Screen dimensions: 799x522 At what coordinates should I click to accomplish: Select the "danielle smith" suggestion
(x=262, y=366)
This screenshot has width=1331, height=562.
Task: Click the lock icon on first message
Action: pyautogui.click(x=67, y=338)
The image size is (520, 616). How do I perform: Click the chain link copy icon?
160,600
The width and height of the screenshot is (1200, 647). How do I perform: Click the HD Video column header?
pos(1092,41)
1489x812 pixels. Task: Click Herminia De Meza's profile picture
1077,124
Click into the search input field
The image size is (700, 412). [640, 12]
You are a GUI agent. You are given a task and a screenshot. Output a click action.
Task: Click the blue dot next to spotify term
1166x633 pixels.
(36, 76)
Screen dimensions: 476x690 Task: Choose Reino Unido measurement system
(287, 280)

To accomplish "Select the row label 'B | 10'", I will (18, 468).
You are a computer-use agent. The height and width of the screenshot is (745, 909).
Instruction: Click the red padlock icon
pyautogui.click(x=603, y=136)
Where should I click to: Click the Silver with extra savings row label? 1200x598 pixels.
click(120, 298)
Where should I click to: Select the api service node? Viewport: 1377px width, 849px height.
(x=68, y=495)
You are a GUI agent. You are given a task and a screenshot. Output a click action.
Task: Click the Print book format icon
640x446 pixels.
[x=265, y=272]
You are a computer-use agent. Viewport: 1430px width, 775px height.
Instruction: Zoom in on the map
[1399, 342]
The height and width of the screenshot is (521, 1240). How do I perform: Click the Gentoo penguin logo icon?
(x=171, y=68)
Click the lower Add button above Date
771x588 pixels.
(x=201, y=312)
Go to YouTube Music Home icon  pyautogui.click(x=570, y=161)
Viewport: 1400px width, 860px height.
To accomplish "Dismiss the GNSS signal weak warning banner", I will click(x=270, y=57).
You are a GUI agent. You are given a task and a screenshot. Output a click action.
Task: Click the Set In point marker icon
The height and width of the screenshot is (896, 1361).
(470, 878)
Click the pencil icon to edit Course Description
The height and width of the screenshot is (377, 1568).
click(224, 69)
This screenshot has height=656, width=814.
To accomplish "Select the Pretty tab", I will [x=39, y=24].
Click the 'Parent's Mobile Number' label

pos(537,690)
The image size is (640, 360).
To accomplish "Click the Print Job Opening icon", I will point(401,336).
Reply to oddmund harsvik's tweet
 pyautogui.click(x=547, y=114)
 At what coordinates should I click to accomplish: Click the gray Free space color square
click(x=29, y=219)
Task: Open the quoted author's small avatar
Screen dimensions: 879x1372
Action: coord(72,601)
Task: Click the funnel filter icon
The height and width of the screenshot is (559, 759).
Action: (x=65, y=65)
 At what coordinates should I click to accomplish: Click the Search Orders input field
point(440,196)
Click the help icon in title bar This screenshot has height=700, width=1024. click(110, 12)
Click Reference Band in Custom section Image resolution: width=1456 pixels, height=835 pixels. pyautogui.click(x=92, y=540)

Description of the task:
What is asked for is an exact copy of the lines above from the one containing "Screen dimensions: 879x1372" through the one containing "Click the help", and only those.

Answer for this exercise:
Screen dimensions: 879x1372
Action: coord(72,601)
Task: Click the funnel filter icon
The height and width of the screenshot is (559, 759).
Action: (x=65, y=65)
 At what coordinates should I click to accomplish: Click the Search Orders input field
point(440,196)
Click the help icon in title bar This screenshot has height=700, width=1024. click(110, 12)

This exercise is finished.